= Task prompt =
Below are lines of data; restate word for word those running from the line containing "Av. Circular, Nº. 1192 - Goiânia (1779, 922)" to the line containing "Sobre Nós (1228, 80)", inclusive, and no others.

= Records =

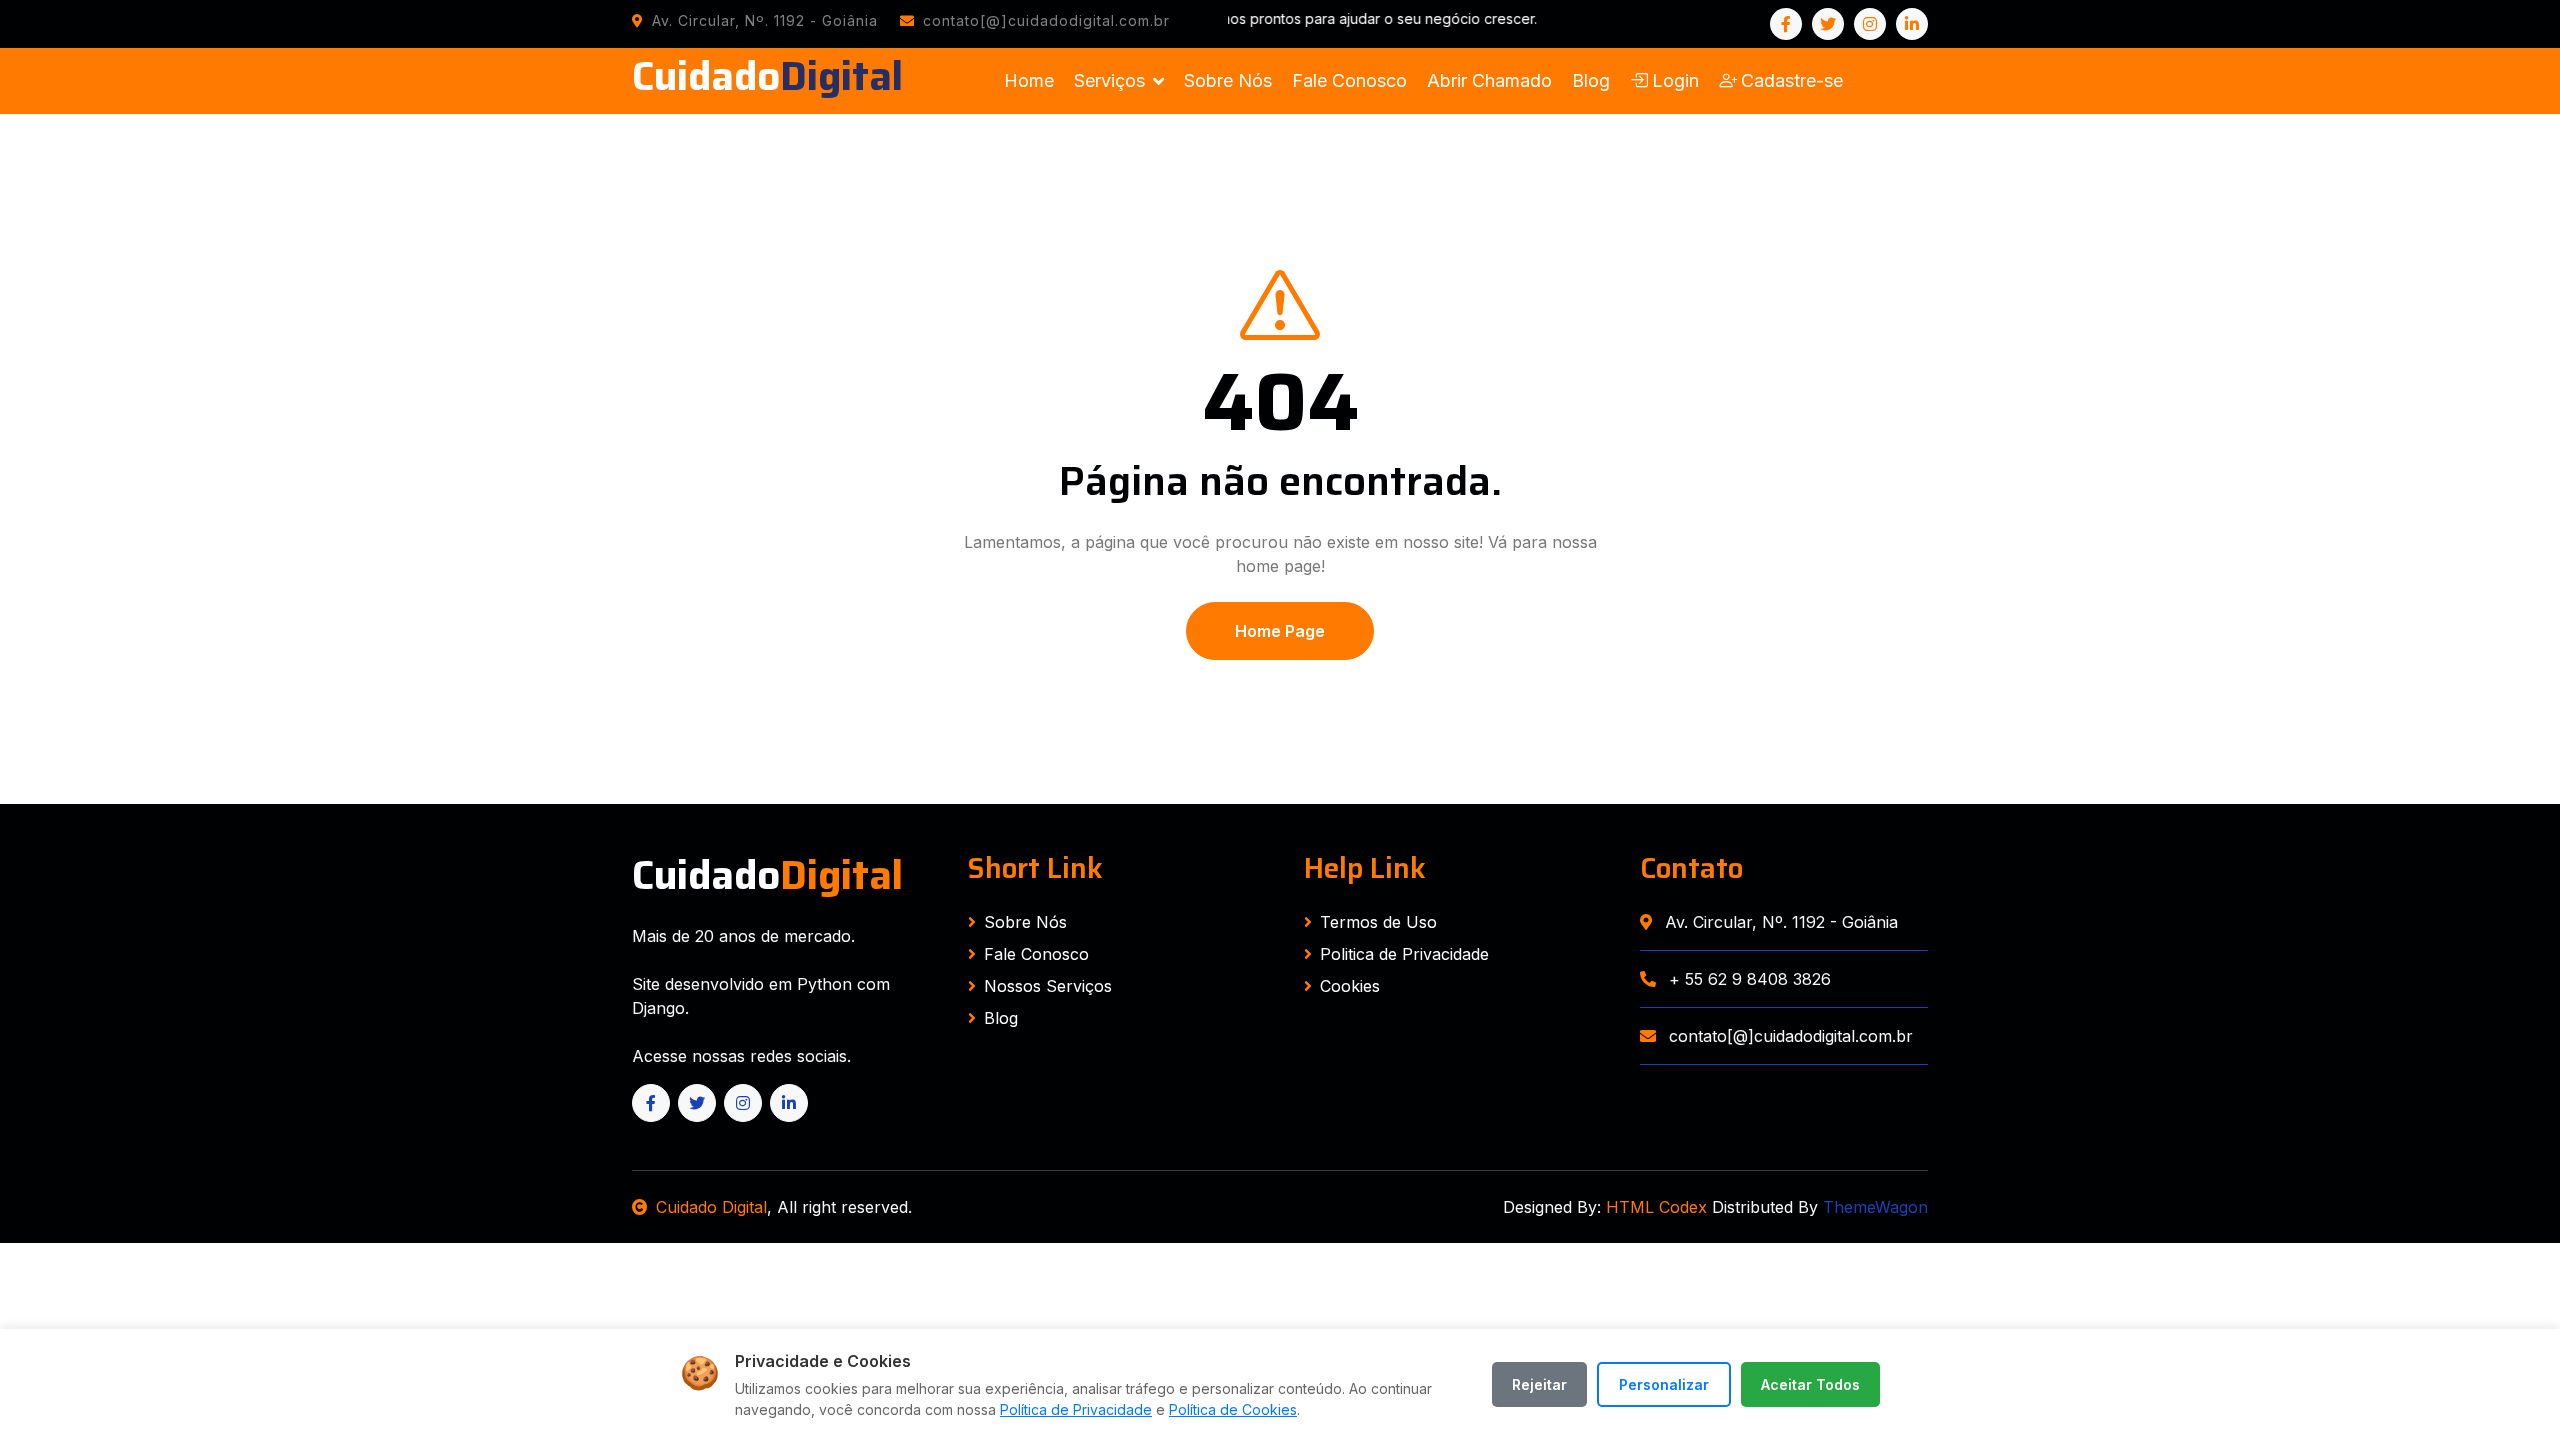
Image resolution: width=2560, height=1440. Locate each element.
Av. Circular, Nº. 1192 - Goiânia (1779, 922)
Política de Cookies (1233, 1409)
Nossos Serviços (1048, 986)
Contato (1691, 868)
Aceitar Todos (1810, 1384)
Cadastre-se (1792, 80)
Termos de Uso (1378, 922)
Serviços (1109, 80)
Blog (1591, 80)
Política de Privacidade (1076, 1409)
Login (1675, 80)
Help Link (1365, 868)
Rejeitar (1539, 1384)
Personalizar (1664, 1384)
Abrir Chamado (1489, 80)
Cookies (1350, 986)
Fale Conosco (1349, 80)
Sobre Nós (1228, 80)
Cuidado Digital (711, 1207)
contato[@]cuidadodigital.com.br (1788, 1036)
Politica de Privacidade (1404, 954)
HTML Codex (1656, 1207)
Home (1029, 80)
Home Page (1280, 631)
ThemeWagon (1875, 1207)
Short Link (1035, 868)
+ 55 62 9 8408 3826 (1747, 979)
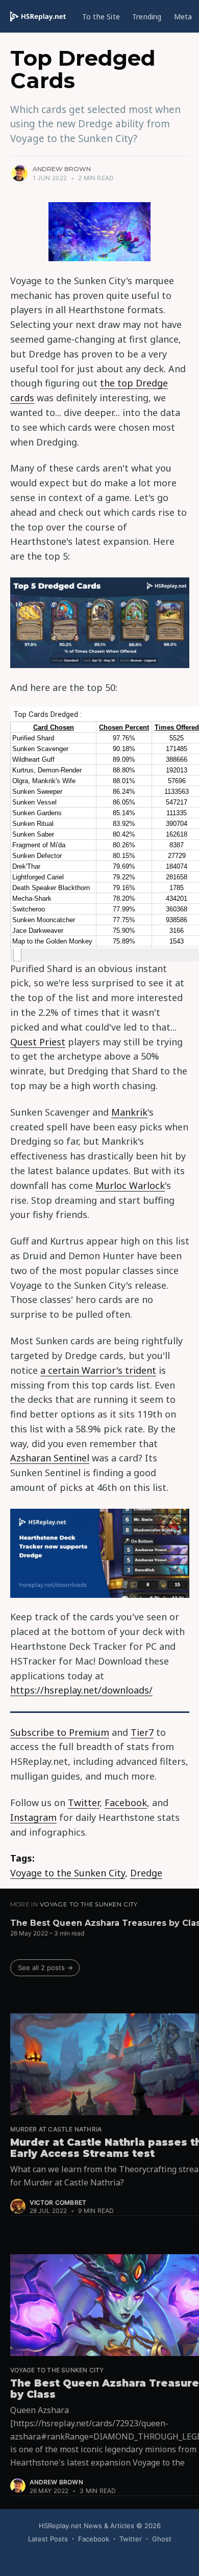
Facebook (126, 1802)
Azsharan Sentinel (49, 1458)
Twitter (84, 1802)
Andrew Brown (62, 169)
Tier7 (142, 1732)
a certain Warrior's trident (98, 1370)
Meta (183, 16)
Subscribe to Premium (59, 1732)
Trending (147, 16)
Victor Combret (58, 2202)
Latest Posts (48, 2539)
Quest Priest (37, 1042)
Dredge (146, 1873)
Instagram (33, 1817)
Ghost (161, 2539)
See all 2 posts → (45, 1967)
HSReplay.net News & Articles (86, 2526)
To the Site (101, 16)
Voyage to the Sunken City (67, 1873)
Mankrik (129, 1112)
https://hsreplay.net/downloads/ (81, 1690)
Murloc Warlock (130, 1185)
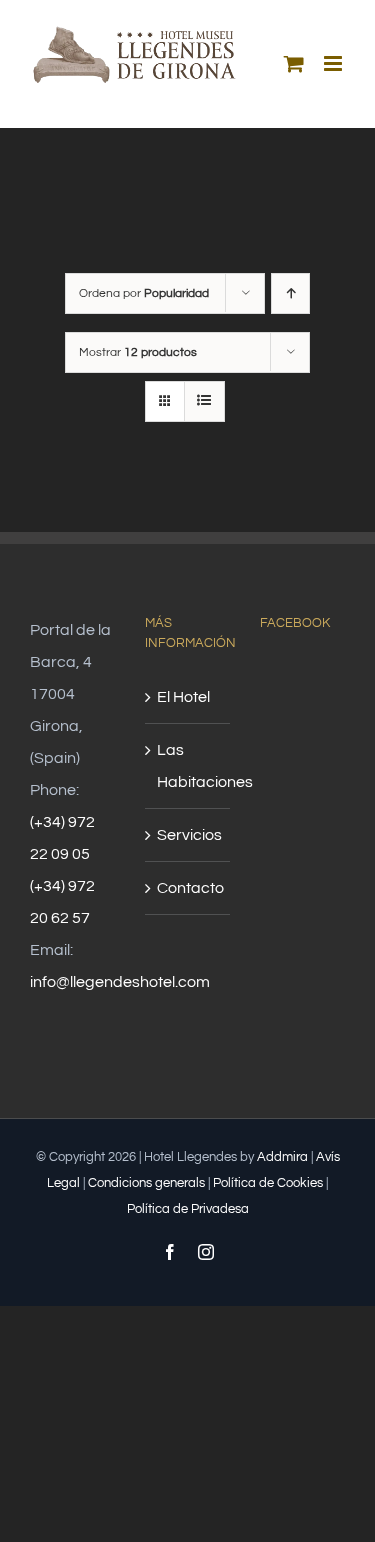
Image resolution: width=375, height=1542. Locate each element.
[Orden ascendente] (290, 293)
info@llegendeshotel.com (120, 982)
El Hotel (183, 697)
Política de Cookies (268, 1183)
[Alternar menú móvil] (334, 63)
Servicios (188, 835)
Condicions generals (146, 1183)
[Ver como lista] (204, 401)
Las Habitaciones (188, 766)
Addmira (282, 1157)
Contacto (188, 888)
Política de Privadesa (188, 1209)
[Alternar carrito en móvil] (294, 63)
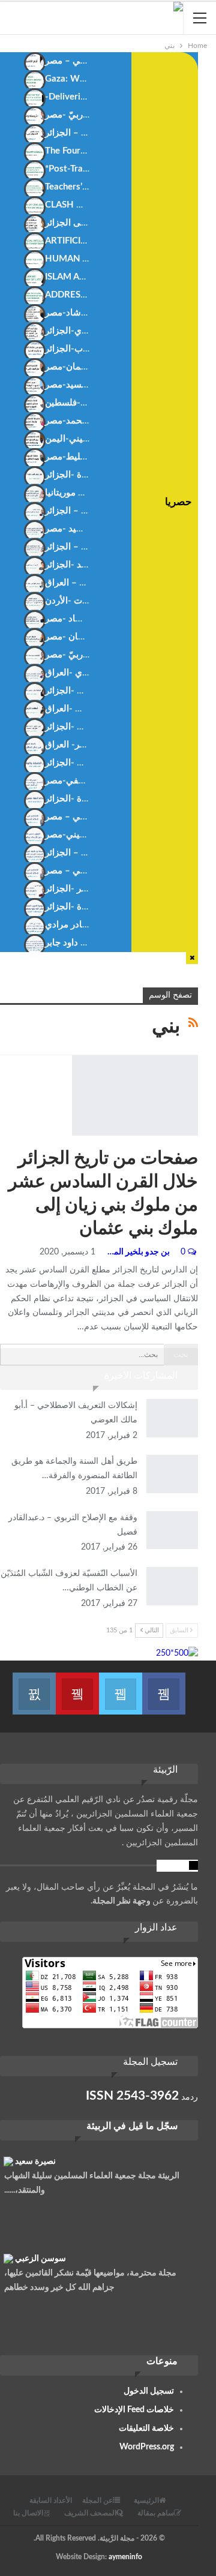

= Written answer =
Av. Circular, Nº. 1192 - Goiânia (1779, 922)
Política de Cookies (1233, 1409)
Nossos Serviços (1048, 986)
Contato (1691, 868)
Aceitar Todos (1810, 1384)
Cadastre-se (1792, 80)
Termos de Uso (1378, 922)
Serviços (1109, 80)
Blog (1591, 80)
Política de Privacidade (1076, 1409)
Login (1675, 80)
Help Link (1365, 868)
Rejeitar (1539, 1384)
Personalizar (1664, 1384)
Abrir Chamado (1489, 80)
Cookies (1350, 986)
Fale Conosco (1349, 80)
Sobre Nós (1228, 80)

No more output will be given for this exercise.